▶ What you have to do
Retype every entry exactly, down to the last character.

▶ Records shown

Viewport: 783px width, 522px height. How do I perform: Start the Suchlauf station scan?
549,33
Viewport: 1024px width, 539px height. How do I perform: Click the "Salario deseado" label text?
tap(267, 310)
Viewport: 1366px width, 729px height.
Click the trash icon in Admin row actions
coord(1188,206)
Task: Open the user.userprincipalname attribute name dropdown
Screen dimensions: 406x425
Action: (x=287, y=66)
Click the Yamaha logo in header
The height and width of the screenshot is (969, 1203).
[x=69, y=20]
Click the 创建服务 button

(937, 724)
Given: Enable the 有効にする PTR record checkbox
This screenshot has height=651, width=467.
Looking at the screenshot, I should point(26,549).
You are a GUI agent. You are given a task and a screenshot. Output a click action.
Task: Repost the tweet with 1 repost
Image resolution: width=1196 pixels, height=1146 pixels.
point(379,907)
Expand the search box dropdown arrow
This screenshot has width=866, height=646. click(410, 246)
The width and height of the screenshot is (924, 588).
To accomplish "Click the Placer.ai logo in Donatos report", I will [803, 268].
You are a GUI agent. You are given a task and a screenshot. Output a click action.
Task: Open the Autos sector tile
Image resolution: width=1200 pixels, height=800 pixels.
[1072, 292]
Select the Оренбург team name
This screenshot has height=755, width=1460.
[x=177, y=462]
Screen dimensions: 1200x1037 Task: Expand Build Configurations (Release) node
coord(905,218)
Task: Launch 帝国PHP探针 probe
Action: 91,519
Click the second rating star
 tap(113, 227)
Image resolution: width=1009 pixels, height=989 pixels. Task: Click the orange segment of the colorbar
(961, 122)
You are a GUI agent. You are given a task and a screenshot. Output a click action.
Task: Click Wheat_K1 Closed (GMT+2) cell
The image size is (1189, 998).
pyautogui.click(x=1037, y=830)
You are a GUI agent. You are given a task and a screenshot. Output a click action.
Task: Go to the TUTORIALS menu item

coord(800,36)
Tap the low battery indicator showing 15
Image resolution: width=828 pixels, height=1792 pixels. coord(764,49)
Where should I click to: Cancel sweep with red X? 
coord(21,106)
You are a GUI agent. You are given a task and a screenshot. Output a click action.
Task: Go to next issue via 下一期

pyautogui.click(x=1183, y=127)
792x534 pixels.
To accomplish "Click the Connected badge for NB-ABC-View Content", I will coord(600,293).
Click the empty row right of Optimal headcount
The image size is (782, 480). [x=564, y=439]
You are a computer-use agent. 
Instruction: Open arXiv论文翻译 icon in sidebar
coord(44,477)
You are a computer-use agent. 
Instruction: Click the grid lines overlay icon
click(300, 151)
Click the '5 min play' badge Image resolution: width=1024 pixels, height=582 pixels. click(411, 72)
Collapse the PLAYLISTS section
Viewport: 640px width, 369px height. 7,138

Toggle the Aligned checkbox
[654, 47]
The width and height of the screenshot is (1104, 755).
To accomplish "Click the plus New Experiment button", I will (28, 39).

▶ Solution to this task
Viewport: 783px width, 522px height. How do I perform: Start the Suchlauf station scan?
549,33
Viewport: 1024px width, 539px height. How do I perform: Click the "Salario deseado" label text?
tap(267, 310)
Viewport: 1366px width, 729px height.
Click the trash icon in Admin row actions
coord(1188,206)
Task: Open the user.userprincipalname attribute name dropdown
Screen dimensions: 406x425
Action: (x=287, y=66)
Click the Yamaha logo in header
The height and width of the screenshot is (969, 1203).
[x=69, y=20]
Click the 创建服务 button

(937, 724)
Given: Enable the 有効にする PTR record checkbox
This screenshot has height=651, width=467.
Looking at the screenshot, I should point(26,549).
You are a GUI agent. You are given a task and a screenshot. Output a click action.
Task: Repost the tweet with 1 repost
Image resolution: width=1196 pixels, height=1146 pixels.
point(379,907)
Expand the search box dropdown arrow
This screenshot has width=866, height=646. click(410, 246)
The width and height of the screenshot is (924, 588).
To accomplish "Click the Placer.ai logo in Donatos report", I will [803, 268].
You are a GUI agent. You are given a task and a screenshot. Output a click action.
Task: Open the Autos sector tile
Image resolution: width=1200 pixels, height=800 pixels.
[1072, 292]
Select the Оренбург team name
This screenshot has height=755, width=1460.
[x=177, y=462]
Screen dimensions: 1200x1037 Task: Expand Build Configurations (Release) node
coord(905,218)
Task: Launch 帝国PHP探针 probe
Action: 91,519
Click the second rating star
 tap(113, 227)
Image resolution: width=1009 pixels, height=989 pixels. Task: Click the orange segment of the colorbar
(961, 122)
You are a GUI agent. You are given a task and a screenshot. Output a click action.
Task: Click Wheat_K1 Closed (GMT+2) cell
The image size is (1189, 998).
pyautogui.click(x=1037, y=830)
You are a GUI agent. You are given a task and a screenshot. Output a click action.
Task: Go to the TUTORIALS menu item

coord(800,36)
Tap the low battery indicator showing 15
Image resolution: width=828 pixels, height=1792 pixels. coord(764,49)
Where should I click to: Cancel sweep with red X? 
coord(21,106)
You are a GUI agent. You are given a task and a screenshot. Output a click action.
Task: Go to next issue via 下一期

pyautogui.click(x=1183, y=127)
792x534 pixels.
To accomplish "Click the Connected badge for NB-ABC-View Content", I will coord(600,293).
Click the empty row right of Optimal headcount
The image size is (782, 480). [x=564, y=439]
You are a computer-use agent. 
Instruction: Open arXiv论文翻译 icon in sidebar
coord(44,477)
You are a computer-use agent. 
Instruction: Click the grid lines overlay icon
click(300, 151)
Click the '5 min play' badge Image resolution: width=1024 pixels, height=582 pixels. click(411, 72)
Collapse the PLAYLISTS section
Viewport: 640px width, 369px height. 7,138

Toggle the Aligned checkbox
[654, 47]
The width and height of the screenshot is (1104, 755).
To accomplish "Click the plus New Experiment button", I will (28, 39).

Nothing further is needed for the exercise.